__WHAT YOU SHOULD DO__. Everything from the line holding "Task: Go to Chart of Accounts" through the end of the records should be printed exactly, apart from the pictures.

■ ■ ■

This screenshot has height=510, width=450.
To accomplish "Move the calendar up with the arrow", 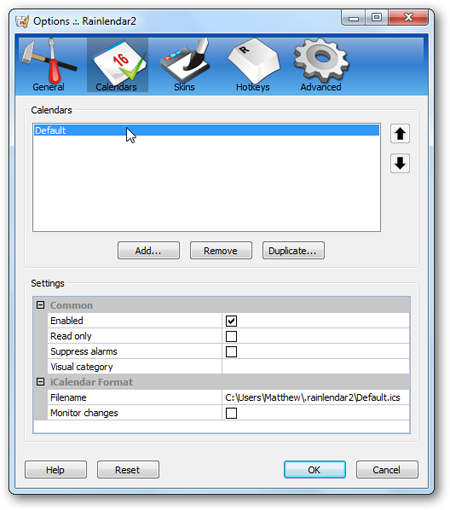I will 400,134.
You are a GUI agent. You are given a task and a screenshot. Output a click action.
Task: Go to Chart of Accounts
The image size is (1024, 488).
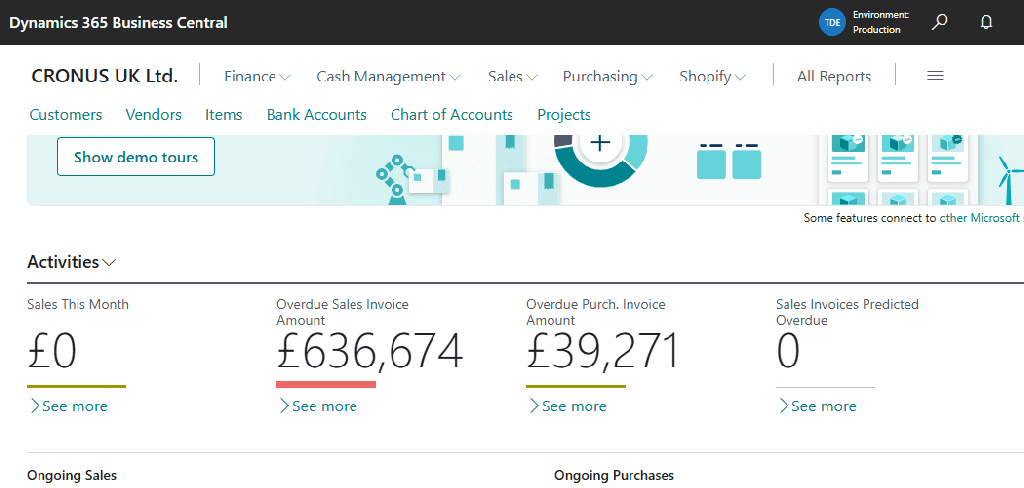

■ ■ ■

__FINISHED EXERCISE__.
Task: Go to Chart of Accounts
The image size is (1024, 488).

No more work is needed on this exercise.